I wouldn’t say Dolliver is one of my favorite parks in Iowa, but it has some interesting facets. Check out this info that I lifted straight from the DNR website:
A unique facet of the sandstone formations at Dolliver are the “Copperas beds.” The towering 100-foot bluff on Prairie Creek is a cross-sectional view of the ancient river bed that is over 150 million years old. Over the ages, the erosive power of Prairie Creek uncovered this unique feature. The porous nature of the sandstone has caused many minerals such as calcite and sulfur to dissolve as the water seeps through. As the water evaporates, the mineral deposits are left behind. You can see many of these deposits in the sandstone cliffs, as well as petrified logs and sticks.
This narrow ravine running between rock walls was given its name “boneyard hollow” by early settlers who found large amounts of buffalo bones in the canyon. It is possible the area’s first inhabitants drove herds of buffalo from the prairie over the cliff to their death or perhaps drove the herds into the narrow ravine and then killed & butchered them for their meat, hides, horns & bone.

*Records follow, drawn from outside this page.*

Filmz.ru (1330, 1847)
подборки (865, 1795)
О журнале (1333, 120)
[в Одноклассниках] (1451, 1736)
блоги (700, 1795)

In 1912, a family picnicking in the area of the creek that runs through Boneyard Hollow found a lead tablet at the mouth of the creek. Inscribed in Latin, it stated that it was deposited in 1701 by Father Hennepin, a French explorer, often credited with discovering the Des Moines River. The tablet was eventually found to be a hoax, planted by people from the nearby community. However, Edgar Harlan, then curator of the state archives, went to the site where the tablet was found. His interest in the beauty of the area helped spark the state’s interest in eventually purchasing the park.
I went back and forth on whether or not I was going to publish these pictures because at first glance, I didn’t really like them. But I finally bit the bullet and started editing them and found out that there are a few I actually like… a lot.
Here are some pictures from my trip to Dolliver:
When I was editing, I was thinking, “When I write the journal entry up to go with these pictures, I’m going to really lay into that Glen Bickford for being such an insufferable doucher that he needed to carve his name into what is an otherwise fairly pristine rock face.”
But as I have thought about it, I’ve decided to give Glen Bickford of Corning, Iowa – Class of ’14* the benefit of the doubt. Maybe he isn’t an insufferable doucher that needs to destroy natural beauty because he is so insecure with his talents and work ethic that he thinks destroying natural beauty with his moniker is the only way to secure his legacy. Maybe Glen Bickford was killed in a car accident and this is the way his best friend memorializes him. Crossing all over the state, defacing nature’s beauty because it is the only way his friend can deal with the grief and the guilt. After all, it was Glen Bickford’s best friend who made him go to that party that night, when Glen just wanted to go home and study for that calculus test. He needed to get an A in that class if he had any shot at a scholarship. Glen Bickford eventually relented to Glen Bickford’s best friend’s peer pressure and then he had a few to take the edge off. You know how it is. Heck, you know the rest of the story. It is all too common. A night that ends in an alcohol haze and torn metal and broken glass strewn across a country road. Glen Bickford’s best friend only felt alive again as he was giving Glen Bickford a form of immortality. The only form of immortality that he knew.
I mean, it is possible.
There are a few other state parks I want to hit this year. I’m thinking of taking a Friday off from working and heading to Pike’s Peak. Seems like that would make a good trip.
*Obviously a lot of assumptions are being made here.